I would definitely try before you buy with a task that is representative of the work you want it to do.

hth

Bob


----------



## big soft moose (30 Sep 2010)

I agree with bob - most of those three wheel offerings are a pile of shiite, not only do they have a very limited depth of cut but they also break blades with monotonous regularity.
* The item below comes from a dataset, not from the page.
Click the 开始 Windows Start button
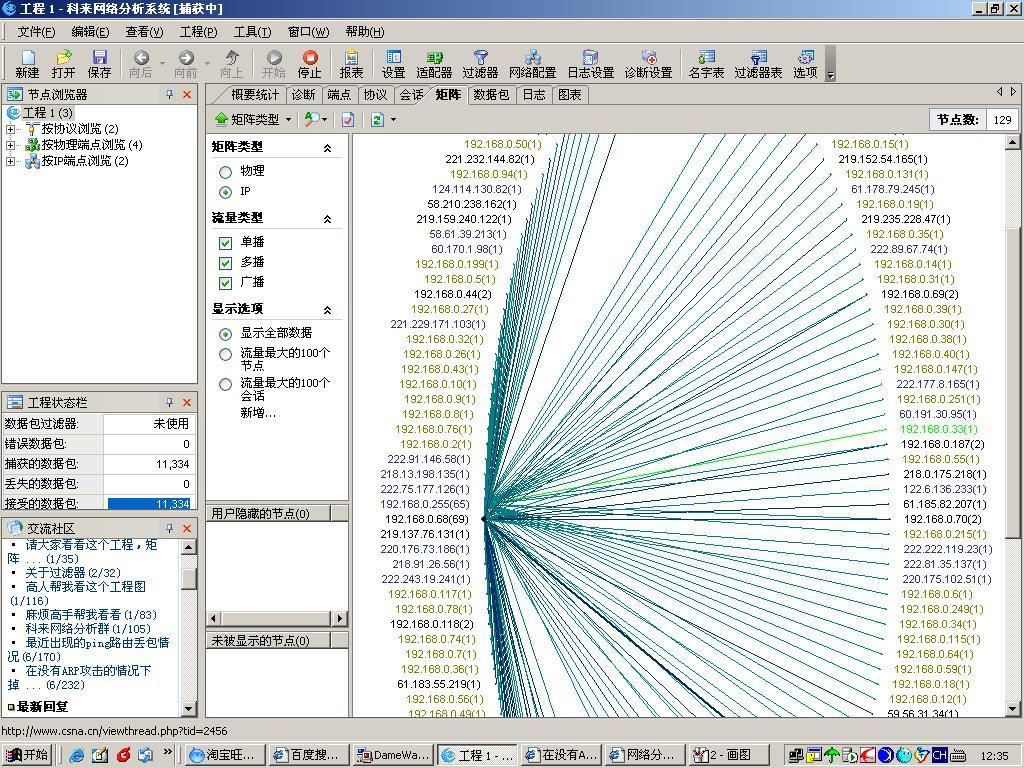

Unless you are looking to only cut out shapes in thin material I'd strongly suggest giving that the swerve and going for a two wheel model.


----------



## Steve Maskery (30 Sep 2010)

There is a reason why 3-wheelers disappeared...
The blade has to turn through a very tight radius and metal doesn't like doing that.
Save up for a more modern 2-wheeler.

But welcome! 
S


----------



## 9fingers (30 Sep 2010)

I reckon it is only small three wheelers that give problems.
Three wheelers fundamentally allow a bigger throat than the diameter of the wheels.
For example my BS has a 18" throat with only 12" wheels.

Bob


----------



## Steve Maskery (30 Sep 2010)

Fair enough, Bob, but many of the 3-wheelers had only 6" wheels - that's a different matter, isn't it?
S


----------



## 9fingers (30 Sep 2010)

Quite agree Steve.

The OP should possibly avoid small wheel three wheelers.
We still have to hear what he wants to do with it. Cutting 4mm ply for dolls houses will be fine, re-sawing veneers up to the max capacity will end in tears.
The little Kity two wheelers seem to be loved by their owners and could be a good compromise.

Bob


----------



## Steve Maskery (30 Sep 2010)

My mate Brian-next-door has a little Incra. 12", I think, certainly no more. It's small but very high engineering build quality.

S


----------



## amodernmyth (30 Sep 2010)

Thanks to all of you that have replied and helped me with this  

I think reading what you have all said, a 2 wheel bandsaw is better, only reason im asking on depth of cut, is i have wood for a guitar that im making and its 1 7/8" in depth, and is very tough wood.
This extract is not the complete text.